CINTA YANG TIMBUL DARI TUGAS SEKOLAH

Awalnya tujuan kami datang ke Sanggar Merah Merdeka hanyalah sebatas untuk menyelesaikan tugas dari sekolah. Namun seiring berjalannya waktu, pertemuan demi pertemuan, kami menemukan banyak pengalaman baru dan perasaan yang baru pula. Kami mulai merasa enjoy dengan keberadaan anak-anak Kampung Tales dan semakin merasa dekat.

Pertemuan pertama kami, sejujurnya, tidak berjalan dengan begitu lancar. Sudah terlambat hingga ditinggal saat pergi ke kampung. Setibanya kami di sana, kegiatan belajar sudah dimulai, ada beberapa dari kami yang ditempatkan di rumah yang sudah banyak pembinanya. Bahkan, pembina disana sudah berlima namun anaknya hanya empat.

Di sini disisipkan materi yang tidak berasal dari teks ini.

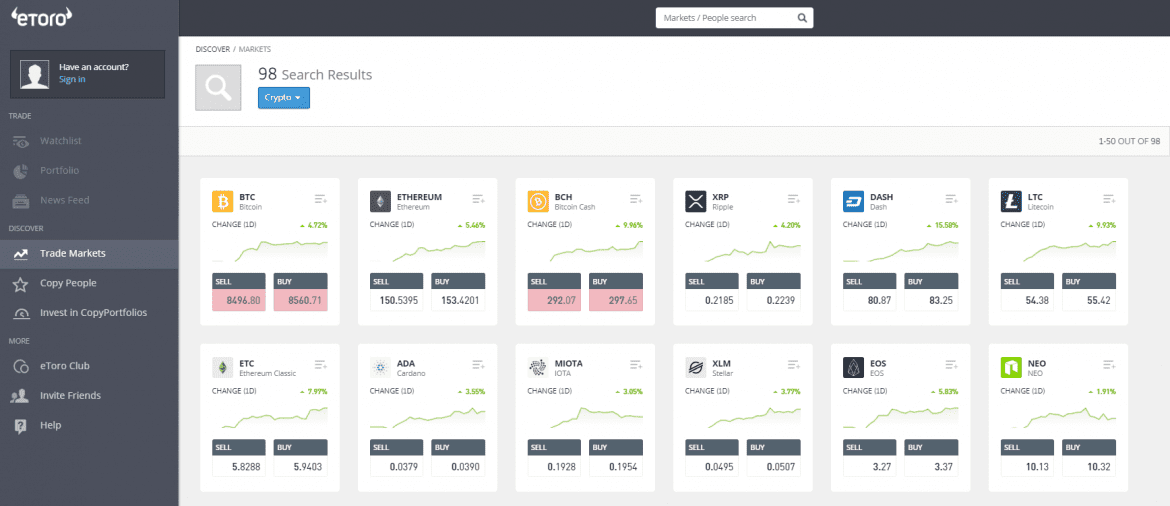The image size is (1170, 506).
Task: Click the XRP Ripple logo icon
Action: [695, 202]
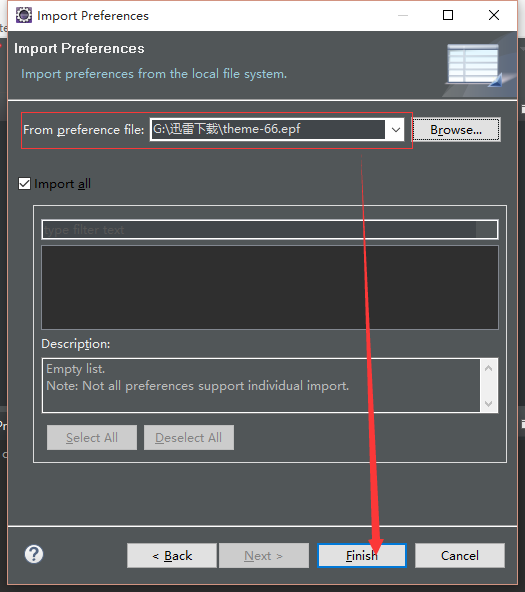Open the help question mark icon
The height and width of the screenshot is (592, 525).
click(34, 554)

Namun, saat pertemuan kedua, kami merasa lebih bebas. Anak-anak sudah lebih mengenal kami dan bahkan ada pula yang mencari salah satu angota yang saat itu tidak hadir dengan alasan kangen. Ada juga yang membicarakan salah satu anggota kami yang dirasa canggung dan kaku. Tapi berhubung pertemuan itu hanya diisi dengan permainan bersama, anak-anak dapat lebih terbuka terhadap kami yang sebenarnya kurang terbiasa dengan kegiatan semacam ini.

Kemudian, beberapa anak laki-laki di kelompok kami sempat menuruti permintaan anak-anak untuk menggendong dan membawa mereka berlari-lari. Lama-kelamaan, teman-teman kami kelelahan tapi anak-anak tidak berhenti meminta, bahkan sedikit memaksa sehingga kami harus menolak permintaan mereka dengan cukup “tegas” agar anak-anak tidak meminta digendong lagi. Ini bisa mencegah mereka agar tidak memiliki sifat manja dikemudian hari.

Pada akhir cerita, setelah tiga pertemuan wajib tersebut, banyak pelajaran yang kami dapatkan, diantaranya adalah peringatan untuk bersyukur, berbagi, dan bersabar. Tidak sedikit dari kami yang juga ingin kembali walaupun tanpa tuntutan tugas, karena meluangkan waktu sesekali untuk sesama memang sangat diperlukan sebagai mahkluk sosial. Pengalaman kami sungguh menyenangkan dan jika ada kesempatan, kami ingin kembali lagi. Terima kasih Sanggar Merah Merdeka atas kesempatan yang telah diberikan kepada kami.